▶ _Source data_
══════

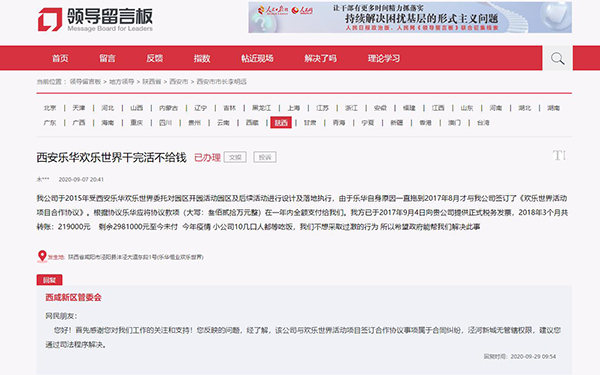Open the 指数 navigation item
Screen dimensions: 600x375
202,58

══════

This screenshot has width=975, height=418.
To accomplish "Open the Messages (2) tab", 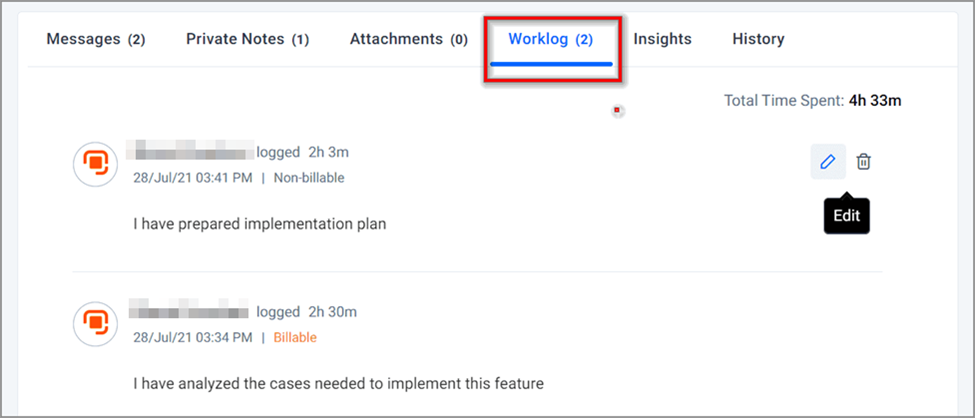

══════

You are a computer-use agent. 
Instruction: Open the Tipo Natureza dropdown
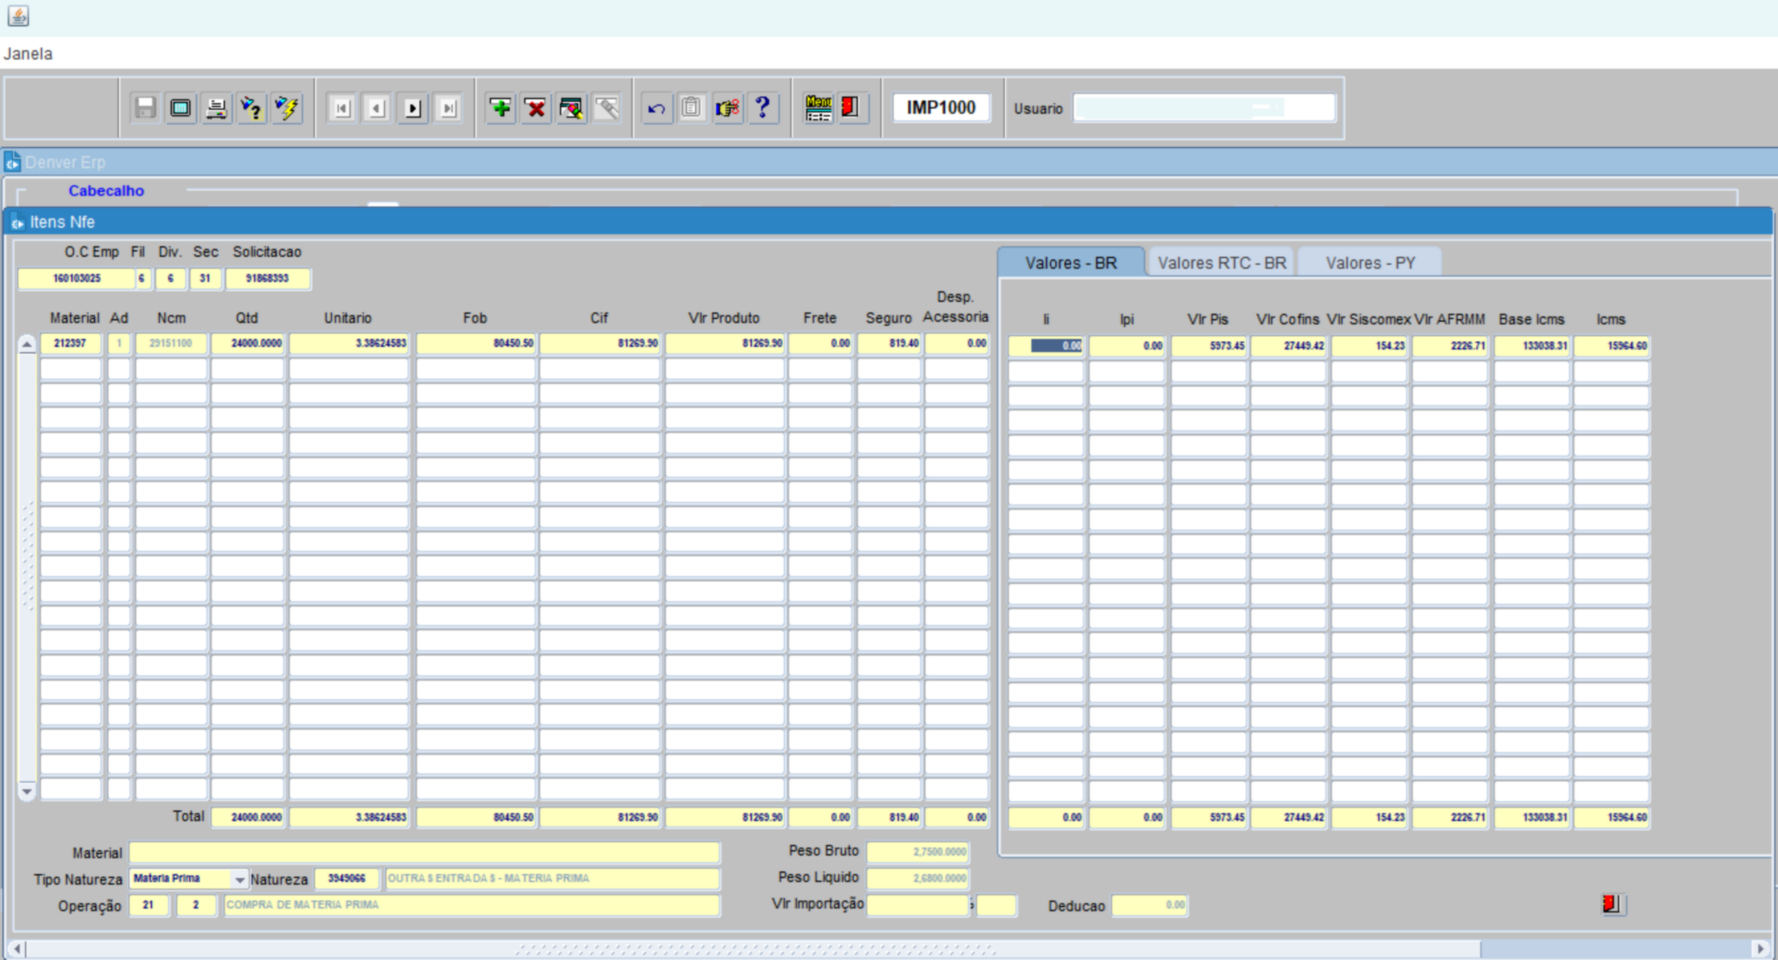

══════

▶ _Exercise goal_
Write out again exactly the lines above from the one with "This screenshot has width=975, height=418." through the one with "the Messages (2)", adding no other lines and no pictures.

▶ _Written solution_
This screenshot has width=975, height=418.
To accomplish "Open the Messages (2) tab", 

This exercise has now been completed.